WORK REQUIRED
Print the records below exactly, starting at the first line and stopping after the line that contains "Task: Choose Tennis de Table sport filter". Leave out any pictures.

RECORDS
——

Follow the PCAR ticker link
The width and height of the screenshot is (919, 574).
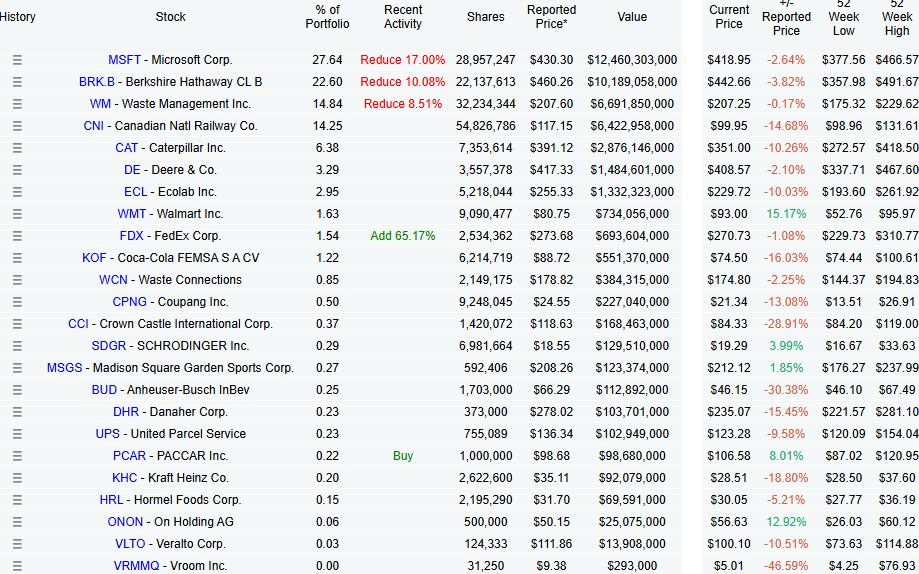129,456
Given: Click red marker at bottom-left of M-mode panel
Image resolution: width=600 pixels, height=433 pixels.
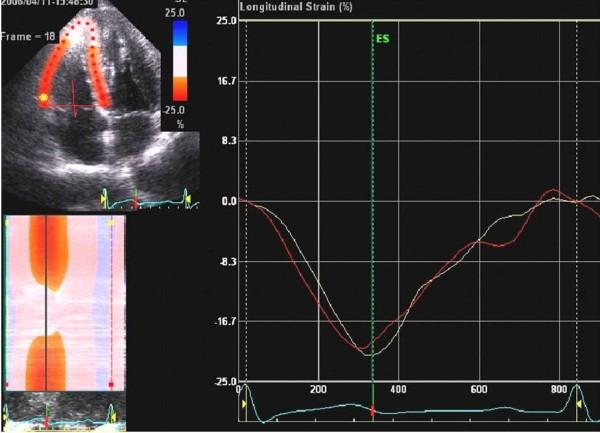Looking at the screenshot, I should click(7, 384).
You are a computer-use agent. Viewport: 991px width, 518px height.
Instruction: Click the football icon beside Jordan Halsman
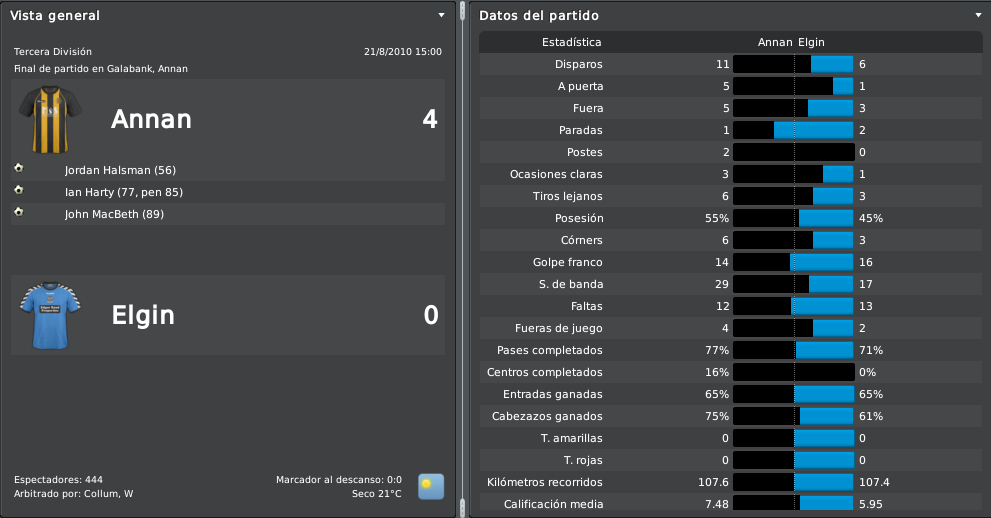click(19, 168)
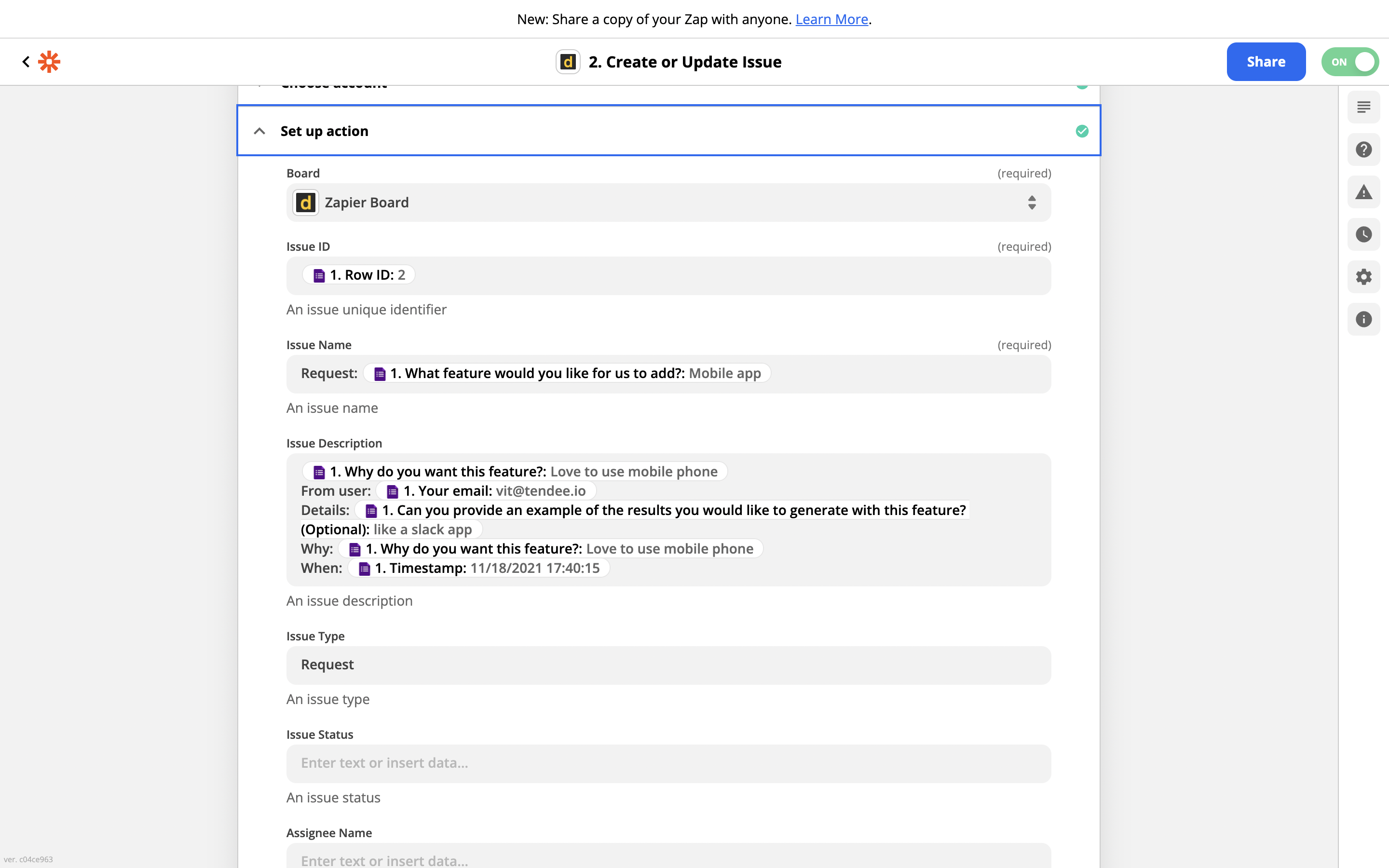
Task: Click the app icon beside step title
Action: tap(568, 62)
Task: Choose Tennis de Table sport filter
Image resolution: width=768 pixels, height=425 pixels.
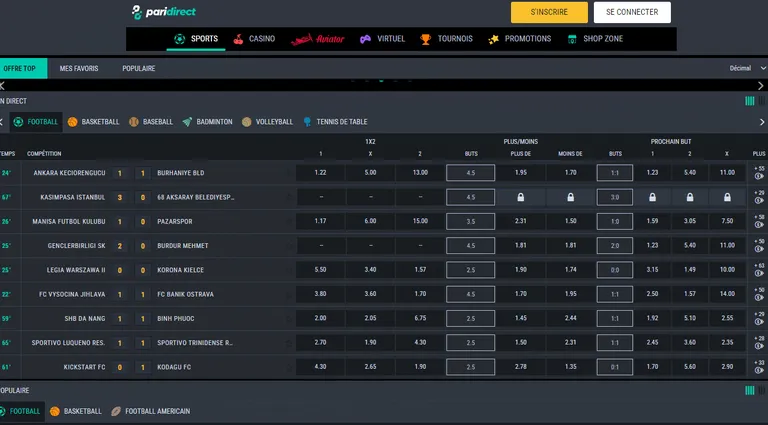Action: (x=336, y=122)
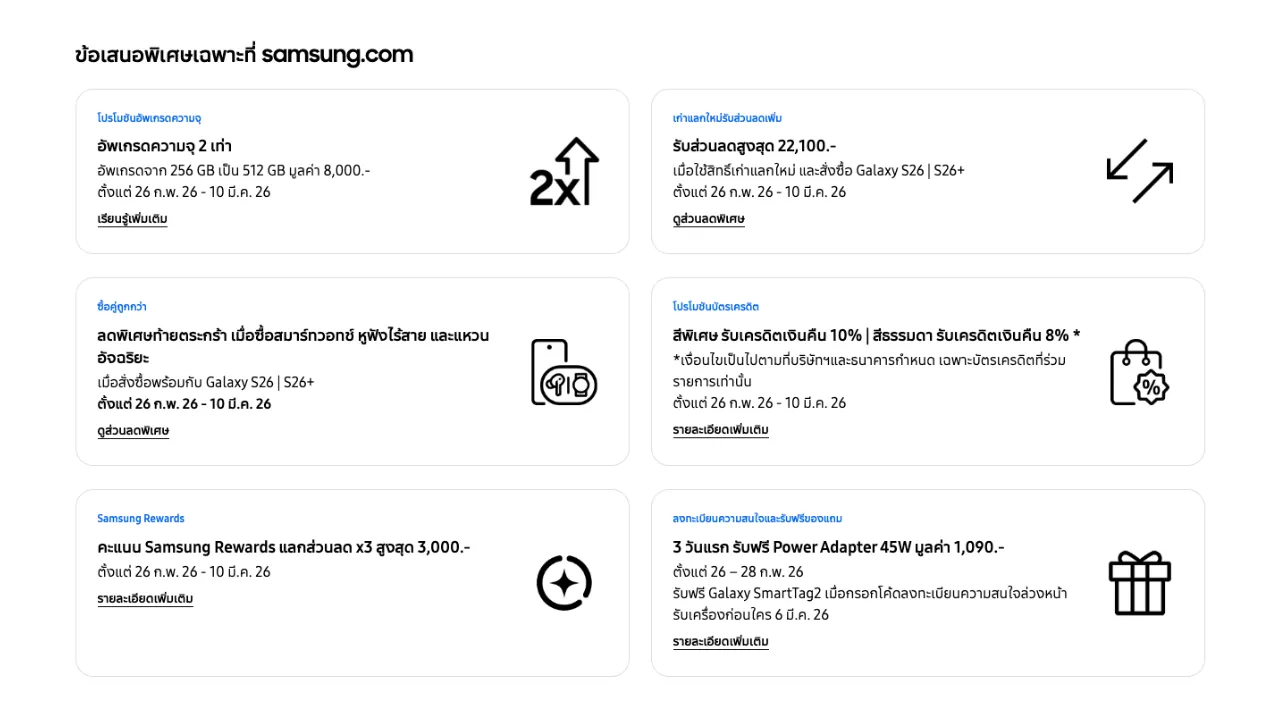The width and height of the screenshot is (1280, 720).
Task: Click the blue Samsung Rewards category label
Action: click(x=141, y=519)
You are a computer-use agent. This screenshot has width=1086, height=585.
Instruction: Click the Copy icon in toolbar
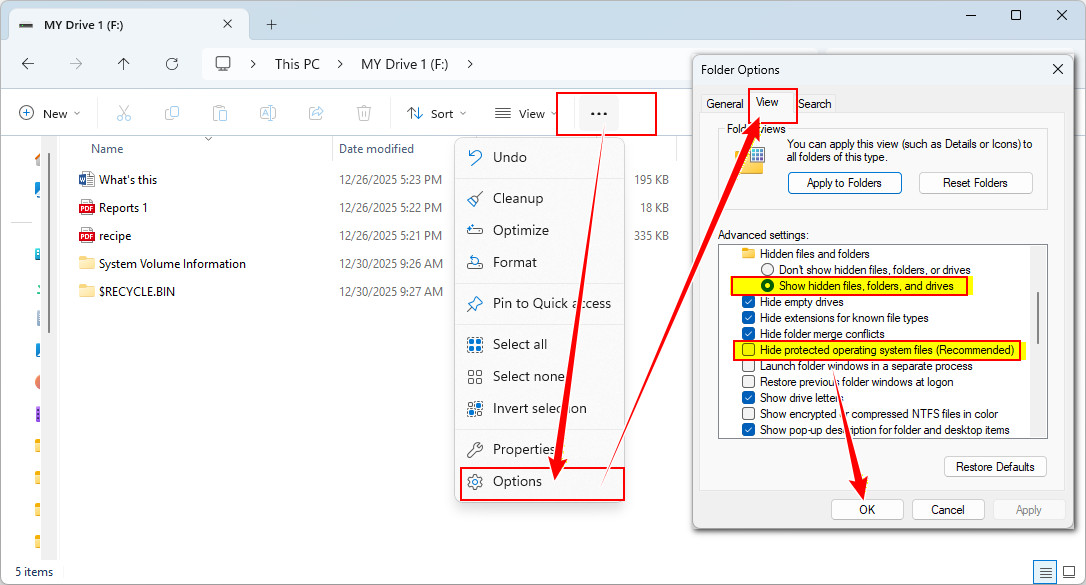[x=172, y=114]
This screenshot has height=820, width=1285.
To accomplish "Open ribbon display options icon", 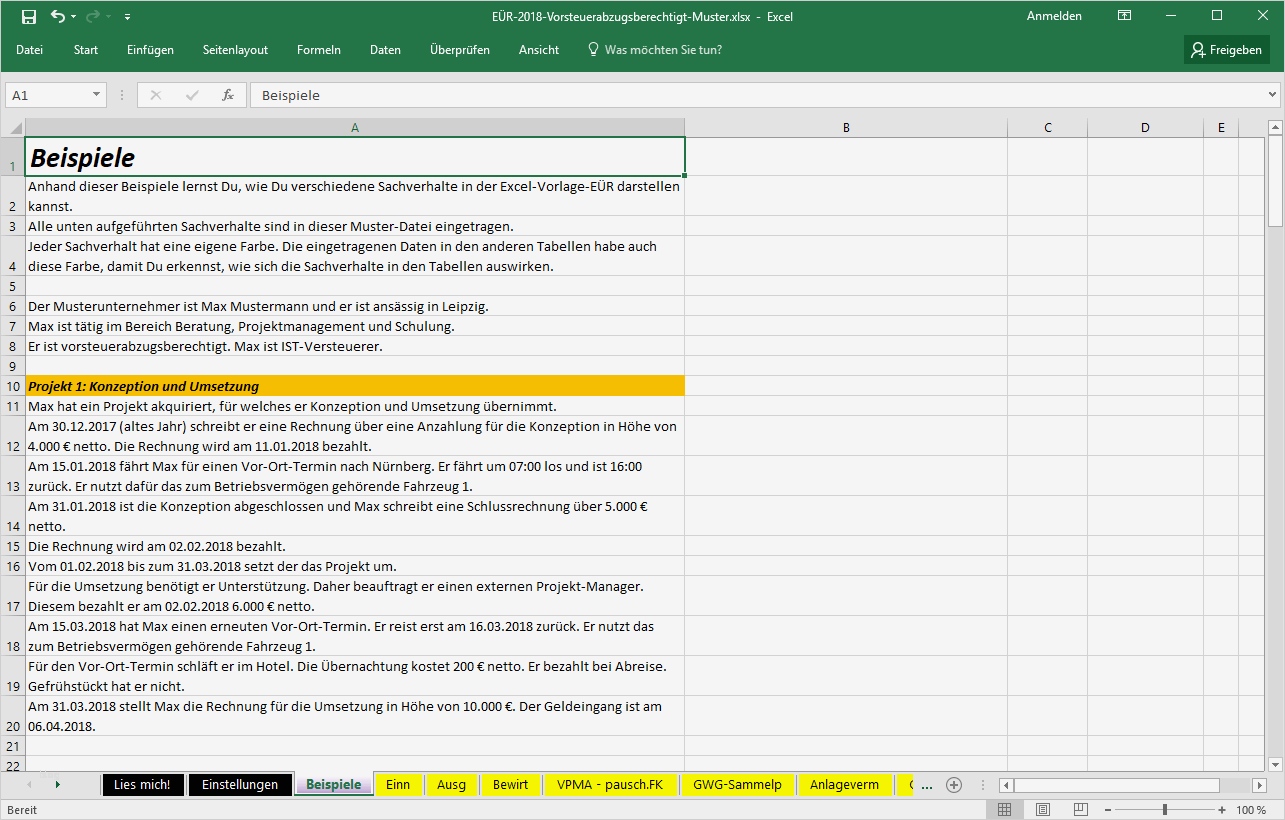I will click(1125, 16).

——

ANSWER FOR THE TASK
Follow the PCAR ticker link
The width and height of the screenshot is (919, 574).
129,456
Given: Click red marker at bottom-left of M-mode panel
Image resolution: width=600 pixels, height=433 pixels.
Looking at the screenshot, I should click(7, 384).
You are a computer-use agent. Viewport: 991px width, 518px height.
Instruction: Click the football icon beside Jordan Halsman
click(19, 168)
Task: Click the app icon beside step title
Action: tap(568, 62)
Task: Choose Tennis de Table sport filter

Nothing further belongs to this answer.